● Saved entries
= Beginning of Section =

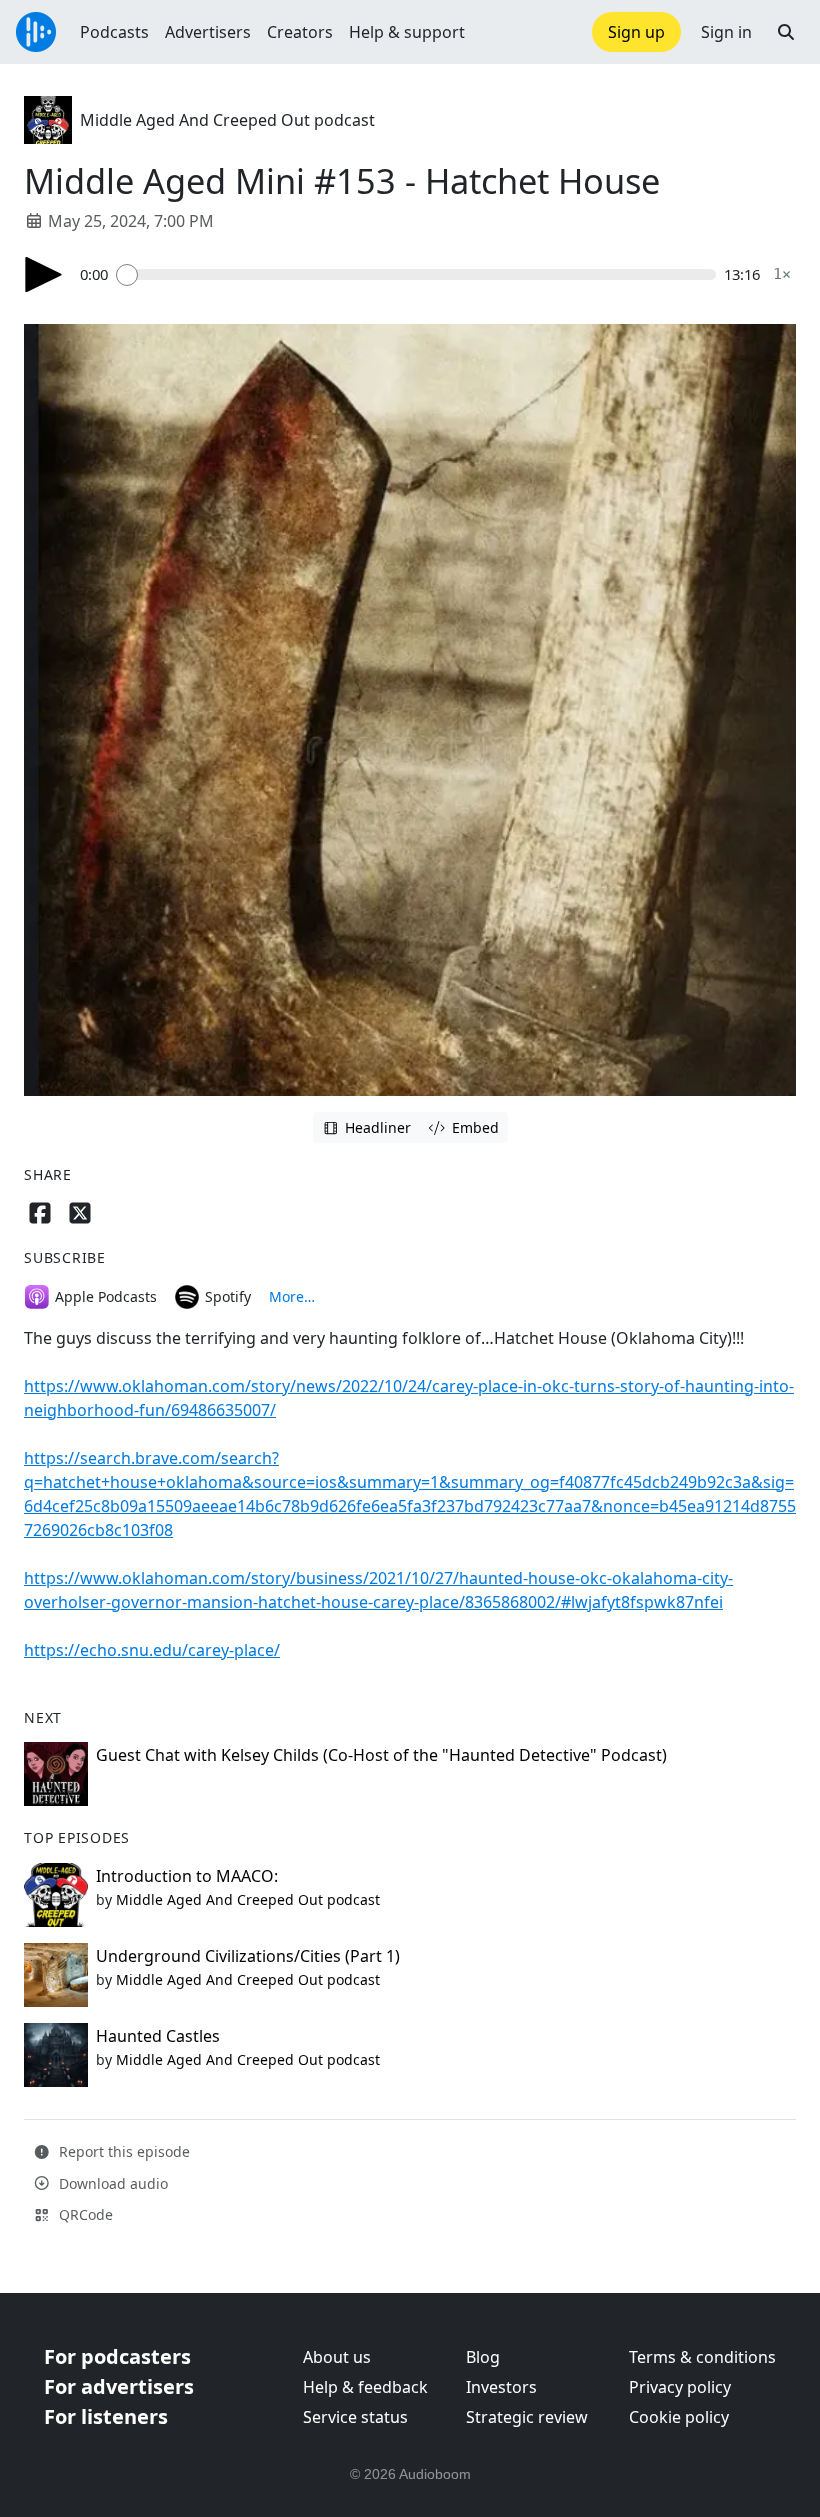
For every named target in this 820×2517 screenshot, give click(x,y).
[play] (44, 274)
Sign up (636, 32)
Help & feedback (365, 2387)
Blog (483, 2357)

= End of Section =

● Work item
For this exercise, return the records above in full and exactly, omitting the images.

● Answer box
For every named target in this 820×2517 screenshot, give click(x,y).
[play] (44, 274)
Sign up (636, 32)
Help & feedback (365, 2387)
Blog (483, 2357)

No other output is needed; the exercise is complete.